Warum ist diese Haltung im Rest Europas so gut wie nicht anzufinden? Wozu braucht Deutschland die EU, wenn es über die Minima Moralia keinen Konsens gibt?
Die Erosion des Humanen in Europa ist auch das Ergebnis der Fehlkonstruktion der EU: Verantwortung wird hin- und hergeschoben. Jede Ebene versucht, andere als Sündenböcke zu opfern. Die politische Klasse in der EU – und zwar auf nationalstaatlicher wie auf supranationaler Ebene – ist zu einem Lobbyisten-Anbetungsverein verkommen. Die Abgeordneten beten ihre eigenen Karrieren an. Sie sind wie die arroganten Neureichen, die in der Stadt die Bettler nicht mehr sehen – geschweige denn daran denken, ihnen Geld zu geben.
Die europäischen Politiker sind Marionetten im großen Welttheater des Opportunismus: Sie recken ihre wendigen Hälse nach denen, von denen sie Vorteile erwarten.

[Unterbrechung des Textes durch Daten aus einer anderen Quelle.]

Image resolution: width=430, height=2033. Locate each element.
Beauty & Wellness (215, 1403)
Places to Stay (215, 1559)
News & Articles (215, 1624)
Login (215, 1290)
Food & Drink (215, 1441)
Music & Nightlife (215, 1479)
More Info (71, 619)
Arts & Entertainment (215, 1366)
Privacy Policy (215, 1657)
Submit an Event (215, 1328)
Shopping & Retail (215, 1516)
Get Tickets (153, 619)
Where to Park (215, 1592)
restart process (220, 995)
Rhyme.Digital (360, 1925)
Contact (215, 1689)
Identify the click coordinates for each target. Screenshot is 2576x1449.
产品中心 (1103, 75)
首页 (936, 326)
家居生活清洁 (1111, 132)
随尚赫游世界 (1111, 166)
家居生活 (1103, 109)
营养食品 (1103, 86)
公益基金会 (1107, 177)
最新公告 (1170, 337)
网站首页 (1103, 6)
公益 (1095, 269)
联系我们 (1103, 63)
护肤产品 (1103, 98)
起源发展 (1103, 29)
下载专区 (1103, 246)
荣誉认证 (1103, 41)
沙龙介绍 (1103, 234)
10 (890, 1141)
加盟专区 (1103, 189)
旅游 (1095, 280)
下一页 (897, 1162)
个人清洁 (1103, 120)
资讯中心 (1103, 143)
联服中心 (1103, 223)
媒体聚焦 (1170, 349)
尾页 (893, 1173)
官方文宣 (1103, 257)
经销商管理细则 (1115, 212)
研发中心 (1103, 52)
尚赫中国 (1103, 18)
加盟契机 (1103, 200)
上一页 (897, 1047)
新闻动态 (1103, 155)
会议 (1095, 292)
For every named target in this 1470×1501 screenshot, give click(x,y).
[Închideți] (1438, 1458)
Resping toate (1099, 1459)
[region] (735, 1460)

Die Flüchtlinge haben der politischen Klasse nichts zu bieten: Die Flüchtlinge können nicht als Steuerzahler oder Wähler dienen. Was soll man mit solchen Lebewesen anfangen? Doch eine politische Elite, die den Schwächsten gegenüber nur Ignoranz aufbringen kann, hat ihre Legitimität verloren.
Darin besteht die als Bedrohung empfundene Macht, die die Flüchtlinge über die politische Klasse in Europa haben: Sie sind das lebende schlechte Gewissen, das die satten Eliten daran erinnert, dass Mensch-Sein unabhängig ist von Status-Symbolen, Sicherheits-Kordonen, Dienstwägen, Fahrern, TV-Auftritten, Diäten und Prominenz.
Die Flüchtlinge, die Tag für Tag in Europa ankommen, haben nichts von alldem. Genau deshalb sind sie eine existenzielle Herausforderung für unsere satte Gesellschaft, die den Blick und den Instinkt für das Wesentliche verloren hat.